Turkish central bank hikes a surprisingly massive shock and awe 425bps and the Lira rallies, only to be higher than pre-announcement less than 24 hours later. ZAR same thing - suprise 50 bps hike and it's tanking. Aussie getting pummeled. All of this on the worry of a mere 10B fed tapering. When Turkey goes, Greece is next, and then watch the dominoes go. And people think the Fed can exit QE? What a laugh.
Hmmm, I was under the impression that TRY and ZAR issues are all about domestic politics rather than the tapering...
So, my dear Fed apologist, they can't be about both, is that it? Is it politics affecting the RUB, INR, HUF, etc... Emerging markets are teetering. All the analysts for the past month seem to tie it to tapering (although, in fairness, particularly in Turkey, the political realm is a substantial portion) but you know better than any of them, is that it?

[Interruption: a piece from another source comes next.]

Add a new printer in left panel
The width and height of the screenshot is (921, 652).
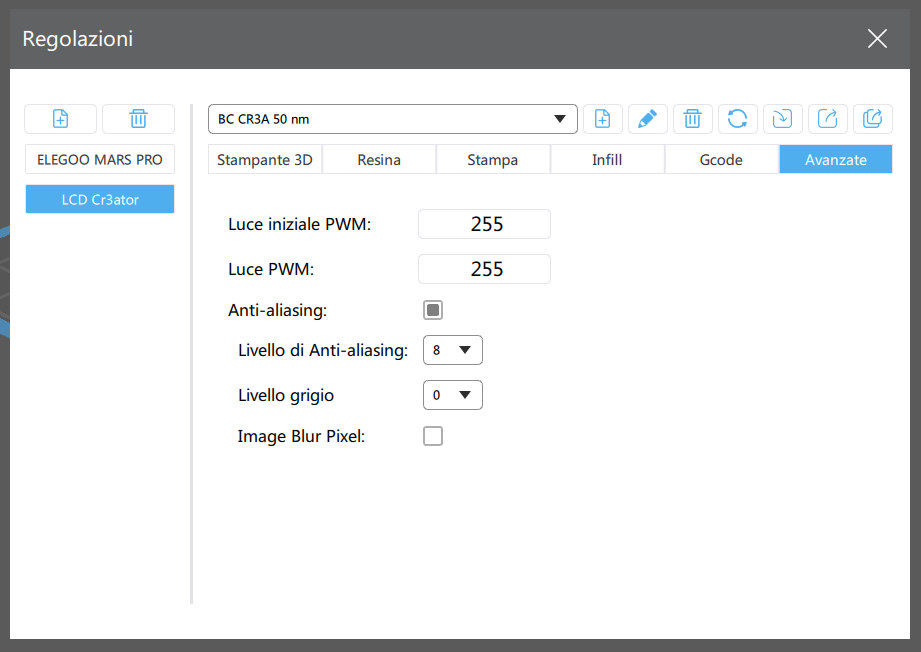tap(60, 119)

Some of you need to get some sense in the first place. Do you even understand how a Current Account works and why money flows into emerging markets in the first place? Or why it leaves?
No, I don't know better, and no, I don't know who "all the analysts" might be... I do agree that, to an extent, everything that's been happening in EM over the past year has been precipitated by the inevitable tightening by the Western CBs, however gentle and gradual. However, I am also 100% certain that it's the underlying problems (e.g. current account imbalances, political dysfunction, etc) of all of the weaker EM countries, e.g. Russia, Hungary, Ukraine, India, Turkey, South Africa, which are behind the current turbulence. It's just that these issues were previously obscured by the capital inflows from the West. Now that the music is stopping, we're just able to separate the wheat from the chaff, the "good" EM from the "bad" EM.

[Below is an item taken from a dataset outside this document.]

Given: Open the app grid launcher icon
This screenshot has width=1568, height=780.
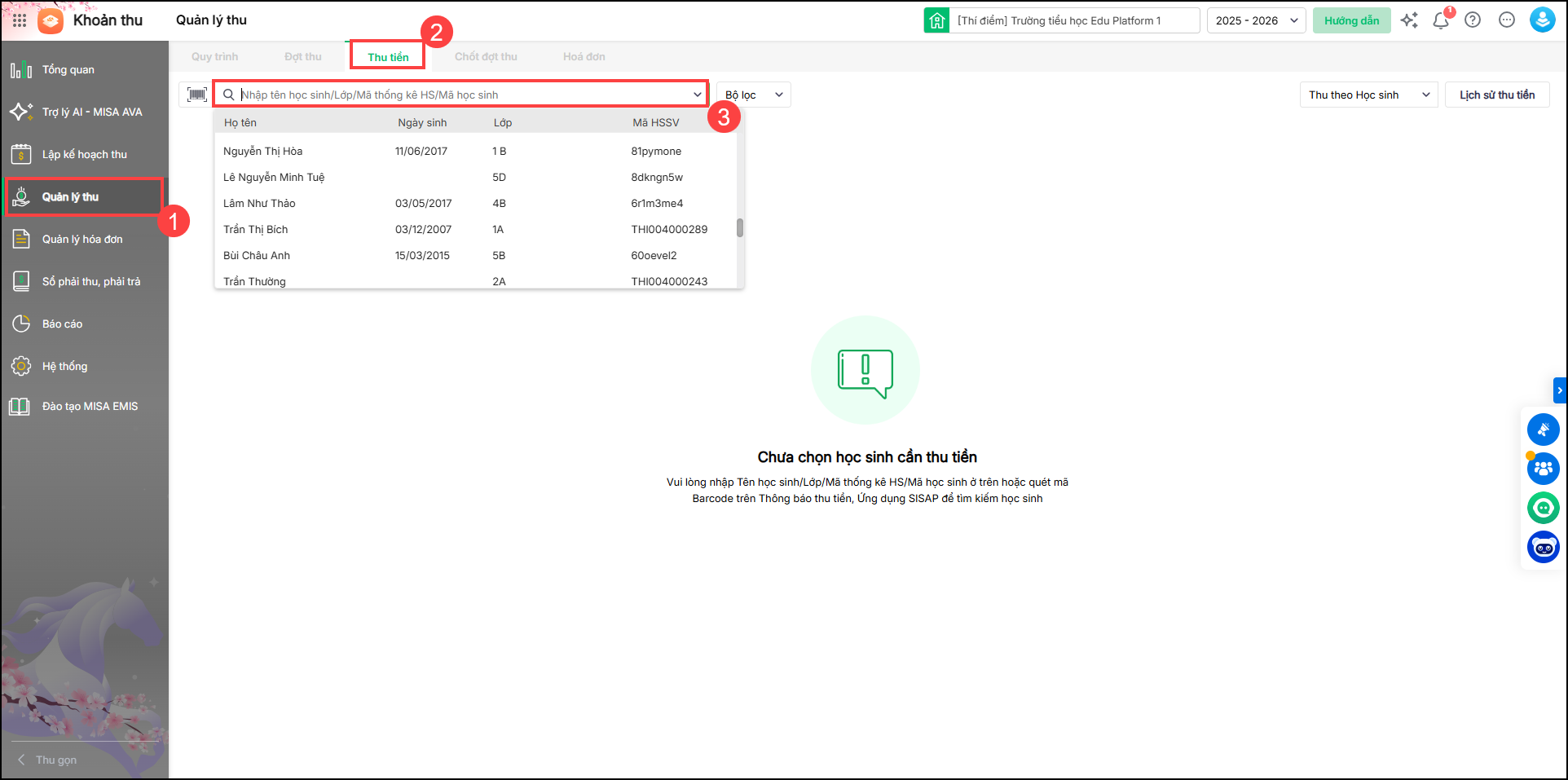Looking at the screenshot, I should click(x=20, y=20).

Fed tapers another 10B, and almost every emerging market currency is suddenly, in the last 20 min, experiencing significant "political" issues again.
Nah, the EM ccies vs USD exchange rates are just experiencing a natural repricing, as is risk more generally. I am really confused... I thought you're in favor of the Fed winding down QE in order to stop the distortions that they've been causing in the mkt?